Por favor, repita sem nenhuma alteração a parte do texto sobre viagens de trem pelo Brasil que começa nas palavras "Jovens aguardam ansiosos" e vai até "a maria-fumaça passar.", inclusive.

## Trecho selecionado
━━━━━━━━━━━━━━━━
Da Redação
Trem de longa distância, trem diário, trem de fim de semana. Trem que passa por estradas de ferro centenárias, serpenteia a Serra do Mar, corre por planícies pantaneiras, contorna pedaços raros de Mata Atlântica nativa. Tem trem pra todo mundo – e não estamos falando de Europa.
Ainda que a malha ferroviária brasileira não seja lá para inglês ver, temos quase 30 000 quilômetros de trilhos e estações que servem de cenário para novelas de época. Pois a Viagem e Turismo decidiu fazer um trem divertido: percorrer este Brasilzão através de suas ferrovias.
Escolhemos cinco trechos e passamos por quase todas as regiões do país. Foram 1.689 quilômetros dentro de marias-fumaças, litorinas e locomotivas diesel-elétricas. A epopeia, que começou em Minas Gerais, na estação imperial de São João Del Rei, só terminou 12 dias depois.
Fomos de São João a Tiradentes de locomotiva a vapor e de Belo Horizonte a Vitória em vagões novíssimos. No Espírito Santo, desfrutamos das Montanhas Capixabas. Encaramos também a lendária Estrada de Ferro Carajás, entre o Maranhão e o Pará, por 16 longas horas, antes de fazer o famoso trecho de Curitiba a Morretes, no Paraná.
Voltamos com histórias que mostram a exuberância natural e cultural deste país acachapante, ainda mais delirante se visto sob outra perspectiva. A dos trilhos.
De volta ao passado na maria-fumaça — São João Del Rei → Tiradentes (MG)
Jovens aguardam ansiosos o apito da partida, senhoras acenam com lenços para amores viajantes, moços veem das janelas suas saudades virarem pequenos pontos no horizonte. Minas Gerais, que carrega ouro, prata e minério de ferro nas veias, é a estrela das estações centenárias do país, que por anos revelaram cenas como essas.
Por causa de uma bitola (a distância entre os trilhos) de apenas 76 centímetros, a lendária Estrada de Ferro Oeste de Minas leva o apelido de “Bitolinha”. No século 19, ela se estendia por 602 quilômetros até o litoral carioca.
Hoje só vai de São João Del Rei a Tiradentes (12 quilômetros), mas segue causando auê entre os moradores, que correm para ver a maria-fumaça passar.
Das cidades históricas mineiras, São João foi a que mais se expandiu. Ela guarda um centro histórico conservado e igrejas esplendorosas (a de São Francisco de Assis ganha menção honrosa pela fachada com palmeiras-imperiais).
Começar a viagem por São João (e não por Tiradentes) é a melhor maneira de embarcar no passado, já que sua estação tem o Museu Ferroviário, que volta às origens com litografias e objetos de antigamente.
O maquinista Alexandre costuma lagartear por lá antes de botar o trem nos trilhos. “Sabe como funciona uma panela de pressão?”, é o jeito com que começa a explicar o mecanismo da locomotiva a vapor.
Já são dois séculos de invenção, mas ainda impressiona ver essa gigante funcionar assim: à base de água e óleo. Países com tradição ferroviária, como a Alemanha, já aposentaram suas marias-fumaças há anos. Ou seja, elas são um tesouro.
━━━━━━━━━━━━━━━━
## Dados fornecidos
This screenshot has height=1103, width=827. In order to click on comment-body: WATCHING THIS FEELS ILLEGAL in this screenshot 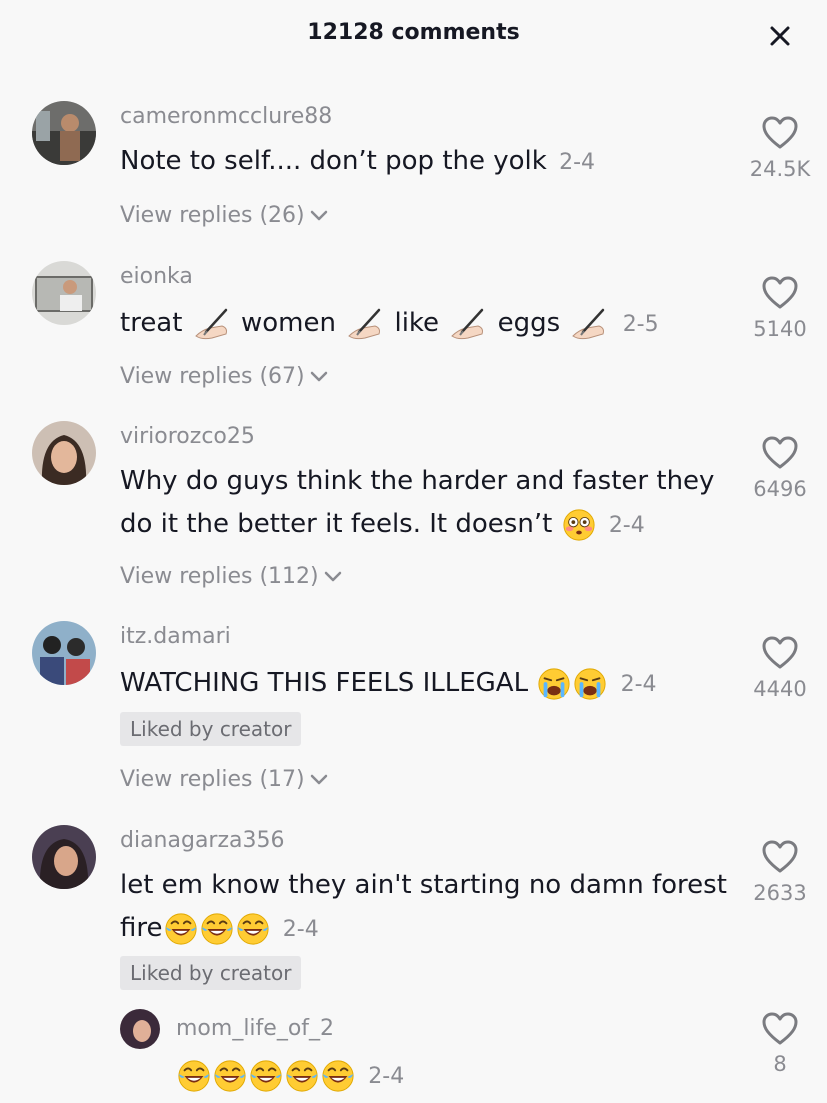, I will do `click(324, 683)`.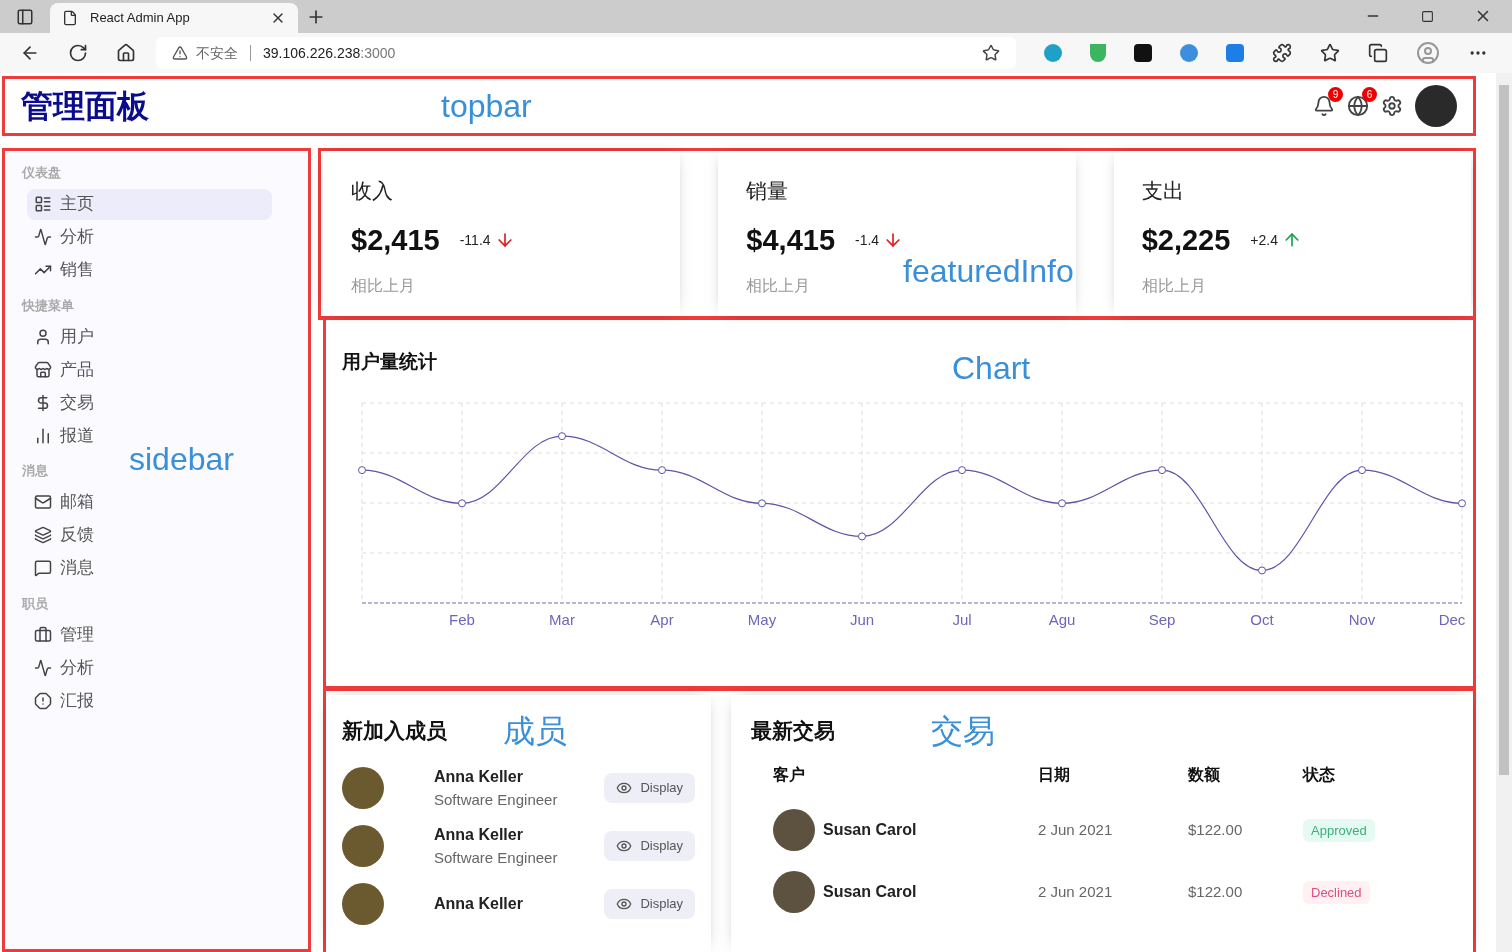 This screenshot has width=1512, height=952. What do you see at coordinates (963, 731) in the screenshot?
I see `annotation-label: 交易` at bounding box center [963, 731].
━━━━━━━━━━━━━━━━
## Resposta à tarefa
Jovens aguardam ansiosos o apito da partida, senhoras acenam com lenços para amores viajantes, moços veem das janelas suas saudades virarem pequenos pontos no horizonte. Minas Gerais, que carrega ouro, prata e minério de ferro nas veias, é a estrela das estações centenárias do país, que por anos revelaram cenas como essas.
Por causa de uma bitola (a distância entre os trilhos) de apenas 76 centímetros, a lendária Estrada de Ferro Oeste de Minas leva o apelido de “Bitolinha”. No século 19, ela se estendia por 602 quilômetros até o litoral carioca.
Hoje só vai de São João Del Rei a Tiradentes (12 quilômetros), mas segue causando auê entre os moradores, que correm para ver a maria-fumaça passar.